In der Bundesregierung wird nach Informationen der Deutschen Presse-Agentur eine Paketlösung zu verpflichtenden Corona-Testangeboten angestrebt. Eine entsprechende Änderung der Arbeitsschutzverordnung soll gemeinsam mit der geplanten Novelle des Infektionsschutzgesetzes für eine bundesweite Corona-Notbremse kommen. Verlängert wird damit auch die Pflicht für Unternehmen, ihren Mitarbeitern wo irgend möglich die Arbeit im Homeoffice zu erlauben.

(dpa)

Umsatz der Messeveranstalter bricht 2020 ein

08:24
13.04.2021
Das Corona-Krisenjahr 2020 hat Messe-, Ausstellungs- und Kongressveranstalter hart getroffen. Der Umsatz brach um 56 Prozent gegenüber dem Vorkrisenjahr 2019 ein, wie das Statistische Bundesamt am Dienstag mitteilte. Messen, Veranstaltungen und Kongresse waren wegen der Pandemie reihenweise abgesagt worden oder fanden nur noch online statt.

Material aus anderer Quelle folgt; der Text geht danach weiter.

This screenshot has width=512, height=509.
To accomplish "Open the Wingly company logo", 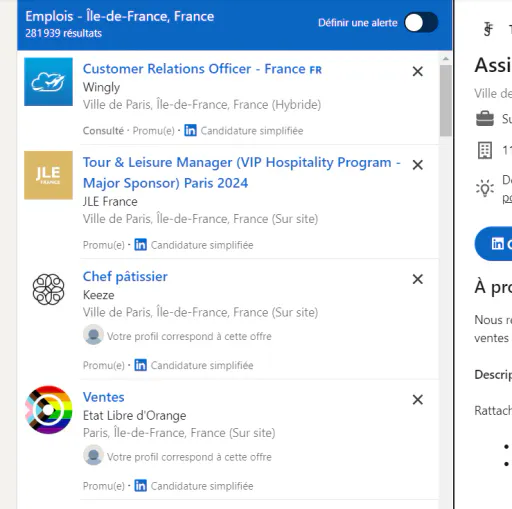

Besonders heftig traf es die Branche während des ersten Lockdowns zu Beginn der Pandemie in Europa im zweiten Quartal 2020. Der Umsatz sank währenddessen um 78 Prozent gegenüber dem Vorjahreszeitraum. Der Wirtschaftszweig umfasste nach Daten der Wiesbadener Behörde im Jahr 2018 rund 7100 Unternehmen, die mit mehr als 48 000 Angestellten einen Umsatz von 8,6 Milliarden Euro erwirtschafteten.